Your sight is beyond precious. If someone told you that you could slowly go blind from an undetectable condition, what would you do?
Testing For Glaucoma
- Tonometry tests the most important factor in diagnosing glaucoma- eye pressure. The test involves puffing a small amount of air into your eye and measuring the resistance. Eye pressure that exceeds a certain threshold is cause for concern. Some people develop glaucoma even though their eye pressure is “normal”.
- Ophthalmoscopy refers to the common “dilated eye exam” in which your eye doctor applies special eye drops to enlarge your pupils. This allows your doctor to look in the eye easily, thanks to a magnifying tool.
- Pachymetry helps determine your corneal thickness. Corneal thickness can disrupt the readings from the eye pressure exam. This is something that your eye doctor will take into consideration.
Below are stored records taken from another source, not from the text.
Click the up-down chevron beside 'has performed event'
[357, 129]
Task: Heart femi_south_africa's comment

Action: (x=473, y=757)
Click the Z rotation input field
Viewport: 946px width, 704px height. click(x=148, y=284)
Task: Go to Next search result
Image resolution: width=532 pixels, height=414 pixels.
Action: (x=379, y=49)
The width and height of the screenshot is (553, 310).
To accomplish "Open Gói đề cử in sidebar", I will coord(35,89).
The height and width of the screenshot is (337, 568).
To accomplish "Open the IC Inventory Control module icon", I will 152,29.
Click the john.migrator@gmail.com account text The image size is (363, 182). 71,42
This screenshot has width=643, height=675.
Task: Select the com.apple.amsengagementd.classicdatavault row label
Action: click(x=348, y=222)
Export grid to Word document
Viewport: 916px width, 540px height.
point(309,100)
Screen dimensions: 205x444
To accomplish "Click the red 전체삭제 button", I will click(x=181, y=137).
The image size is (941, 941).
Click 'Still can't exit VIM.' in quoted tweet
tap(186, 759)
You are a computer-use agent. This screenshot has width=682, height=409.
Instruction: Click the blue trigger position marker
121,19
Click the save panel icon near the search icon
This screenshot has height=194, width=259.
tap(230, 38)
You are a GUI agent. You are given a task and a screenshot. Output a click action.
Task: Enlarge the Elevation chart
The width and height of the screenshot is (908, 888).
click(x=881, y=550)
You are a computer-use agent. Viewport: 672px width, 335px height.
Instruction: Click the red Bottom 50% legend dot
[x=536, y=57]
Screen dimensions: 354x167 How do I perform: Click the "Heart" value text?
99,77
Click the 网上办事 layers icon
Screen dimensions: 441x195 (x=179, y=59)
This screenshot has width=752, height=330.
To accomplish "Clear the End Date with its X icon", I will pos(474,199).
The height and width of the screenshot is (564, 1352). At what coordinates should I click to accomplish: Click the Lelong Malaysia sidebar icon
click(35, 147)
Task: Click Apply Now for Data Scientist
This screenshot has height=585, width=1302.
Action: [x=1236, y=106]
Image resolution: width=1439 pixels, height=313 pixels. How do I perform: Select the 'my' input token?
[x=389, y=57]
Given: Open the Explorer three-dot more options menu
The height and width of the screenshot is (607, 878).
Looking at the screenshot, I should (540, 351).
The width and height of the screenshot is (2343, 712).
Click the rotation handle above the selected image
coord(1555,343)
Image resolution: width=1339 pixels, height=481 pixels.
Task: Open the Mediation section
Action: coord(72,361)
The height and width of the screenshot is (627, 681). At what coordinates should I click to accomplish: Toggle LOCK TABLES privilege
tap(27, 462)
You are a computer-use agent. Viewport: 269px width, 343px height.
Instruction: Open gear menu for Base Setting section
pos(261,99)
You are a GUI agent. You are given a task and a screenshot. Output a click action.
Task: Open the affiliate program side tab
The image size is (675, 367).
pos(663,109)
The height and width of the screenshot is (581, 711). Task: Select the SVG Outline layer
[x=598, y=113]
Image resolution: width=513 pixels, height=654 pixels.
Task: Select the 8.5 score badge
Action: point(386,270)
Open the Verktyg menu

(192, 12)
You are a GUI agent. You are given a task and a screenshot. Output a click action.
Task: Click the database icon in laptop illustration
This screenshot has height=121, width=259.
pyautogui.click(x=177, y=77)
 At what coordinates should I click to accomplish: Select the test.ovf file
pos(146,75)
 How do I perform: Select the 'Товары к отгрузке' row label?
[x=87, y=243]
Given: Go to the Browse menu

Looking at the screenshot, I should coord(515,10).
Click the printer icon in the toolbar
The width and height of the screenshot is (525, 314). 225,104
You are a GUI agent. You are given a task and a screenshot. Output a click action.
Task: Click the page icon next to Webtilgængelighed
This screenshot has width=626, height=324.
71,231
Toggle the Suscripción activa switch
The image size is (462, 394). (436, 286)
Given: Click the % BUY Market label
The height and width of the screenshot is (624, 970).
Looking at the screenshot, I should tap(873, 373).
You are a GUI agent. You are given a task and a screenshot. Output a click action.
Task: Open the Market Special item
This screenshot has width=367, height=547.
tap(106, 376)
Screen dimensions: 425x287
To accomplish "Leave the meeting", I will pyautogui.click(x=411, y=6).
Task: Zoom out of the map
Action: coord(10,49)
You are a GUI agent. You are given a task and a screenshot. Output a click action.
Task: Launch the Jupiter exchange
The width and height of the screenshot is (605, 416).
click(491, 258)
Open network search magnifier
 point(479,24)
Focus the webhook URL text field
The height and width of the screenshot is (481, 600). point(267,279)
- Gonioscopy measures the drainage angle in your eye. High eye pressure is due to the angle at which the cornea meets the iris. This may not allow eye fluid to drain efficiently. Open-angle glaucoma is the most common form of glaucoma. Angle-closure glaucoma is far more dangerous than open-angle glaucoma. This form of glaucoma is actually quite painful and can quickly damage your vision.
- Perimetry measures your peripheral vision. This tells the doctor if you have already lost sight. To test your peripheral vision, you will perform a test where you tell the doctor when you see a moving light. This is performed while you are looking straight ahead.